BEGIN Provided passage

Resilient buildings can roll with the punches, and when it comes to hotels, there’s no more important conversation to have. COVID-19 was hard on the hospitality industry, decimating the usual crowds of guests and forcing hotels to deal with the financial impacts of low occupancy.
Today, business is starting to pick up again as people cautiously begin to travel. However, questions remain about how hotels can become more resilient to shifting occupancy rates and other negatives ahead of the next pandemic.
“I see resilience being broken down into three categories: diversification, relationship and agility,” explained Sarah Fox, associate principal at CallisonRTKL. These three categories come together to define a full picture of what resilience looks like for a hotel:
- Diversification: Make sure your portfolio includes geographic diversity and covers different types of markets that can help protect you when one area or type of market suffers from lower occupancy.
- Relationship: Build strong relationships not only with your vendors, but your community at large, Fox advised. “How can you partner with the community in terms of food and beverage, sports and recreation, or leisure?” she asked. “How do you embrace that partnership together?”

END Provided passage
BEGIN Information provided

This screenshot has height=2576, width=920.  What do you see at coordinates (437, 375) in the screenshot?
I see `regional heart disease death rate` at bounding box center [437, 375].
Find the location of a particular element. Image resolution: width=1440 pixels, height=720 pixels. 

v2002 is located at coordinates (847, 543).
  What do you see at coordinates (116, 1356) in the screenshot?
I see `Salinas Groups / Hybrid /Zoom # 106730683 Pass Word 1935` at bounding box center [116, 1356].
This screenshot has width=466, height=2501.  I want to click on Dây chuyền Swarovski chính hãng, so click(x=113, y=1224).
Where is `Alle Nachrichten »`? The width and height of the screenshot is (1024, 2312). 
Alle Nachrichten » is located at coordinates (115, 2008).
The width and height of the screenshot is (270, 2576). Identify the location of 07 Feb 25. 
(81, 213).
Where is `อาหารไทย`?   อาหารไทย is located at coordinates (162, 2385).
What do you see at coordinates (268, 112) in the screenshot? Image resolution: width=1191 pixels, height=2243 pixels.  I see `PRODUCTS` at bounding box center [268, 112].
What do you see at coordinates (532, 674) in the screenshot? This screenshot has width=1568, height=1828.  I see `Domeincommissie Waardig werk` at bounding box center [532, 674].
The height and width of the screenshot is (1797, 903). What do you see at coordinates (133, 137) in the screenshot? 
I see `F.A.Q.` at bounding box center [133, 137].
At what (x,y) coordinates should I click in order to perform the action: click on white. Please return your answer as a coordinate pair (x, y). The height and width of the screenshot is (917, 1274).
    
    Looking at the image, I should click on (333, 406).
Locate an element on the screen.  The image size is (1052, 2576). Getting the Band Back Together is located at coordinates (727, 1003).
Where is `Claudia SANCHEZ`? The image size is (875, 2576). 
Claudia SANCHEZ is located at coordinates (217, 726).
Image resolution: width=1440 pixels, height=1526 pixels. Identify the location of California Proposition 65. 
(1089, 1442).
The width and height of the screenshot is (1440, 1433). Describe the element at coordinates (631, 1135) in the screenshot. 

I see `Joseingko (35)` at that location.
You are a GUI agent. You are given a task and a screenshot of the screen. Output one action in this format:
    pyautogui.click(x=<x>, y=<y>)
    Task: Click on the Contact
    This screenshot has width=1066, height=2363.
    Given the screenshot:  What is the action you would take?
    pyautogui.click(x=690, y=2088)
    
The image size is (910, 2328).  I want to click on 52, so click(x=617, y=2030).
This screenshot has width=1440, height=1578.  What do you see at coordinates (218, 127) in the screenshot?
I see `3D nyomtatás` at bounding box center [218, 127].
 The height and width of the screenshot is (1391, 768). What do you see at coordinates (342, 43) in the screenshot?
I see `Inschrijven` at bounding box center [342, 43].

END Information provided

*Task item*: In the passage on hotel resilience, which three categories does Sarah Fox use to break down resilience?

*Your response*: Diversification, relationship and agility.